Mihaly Csikszentmihalyi, Flow: The Psychology of Optimal Experience

It was so much fun!

When Albert A. Michelson, the first person in the United States to win a Nobel prize in science, was asked at the end of his life why he had devoted so much of his time to measuring the velocity of light, he is said to have replied, “It was so much fun.’ And lest we forget, Einstein wrote his most influential papers while working as a clerk in the Swiss Patent Office. These and the many other great scientists one could easily mention were not handicapped in their thinking because they were not “professionals” in their field, recognized figures with sources of legitimate support.

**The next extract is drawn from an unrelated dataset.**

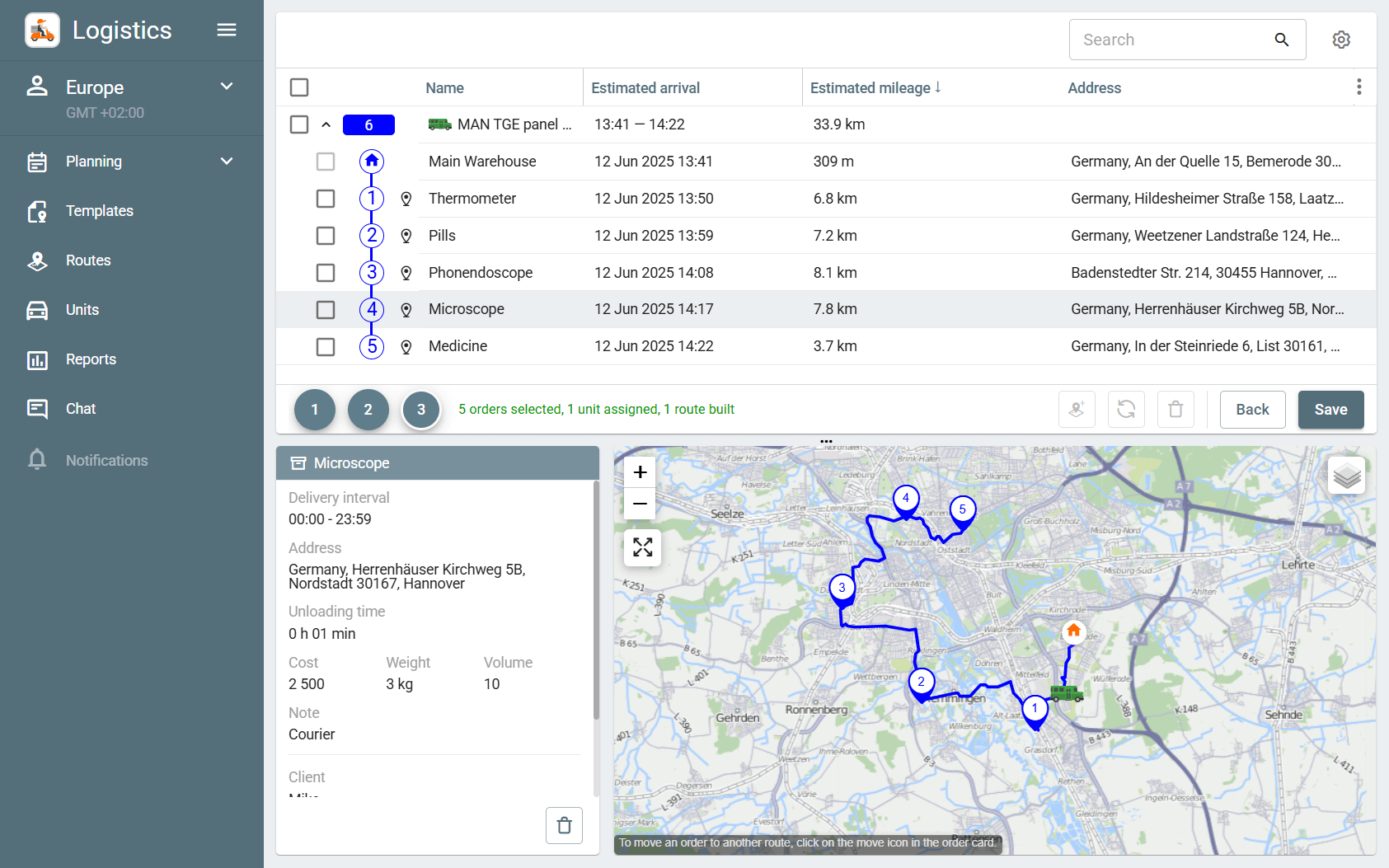1389x868 pixels.
Task: Go to planning step 2
Action: [368, 409]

They simply did what they enjoyed doing.

Mihály Csíkszentmihályi, Flow

The Willingness to be Misunderstood

Invention requires a long-term willingness to be misunderstood. You do something that you genuinely believe in, that you have conviction about, but for a long period of time, well-meaning people may criticize that effort … if you really have conviction that they’re not right, you need to have that long-term willingness to be misunderstood. It’s a key part of invention.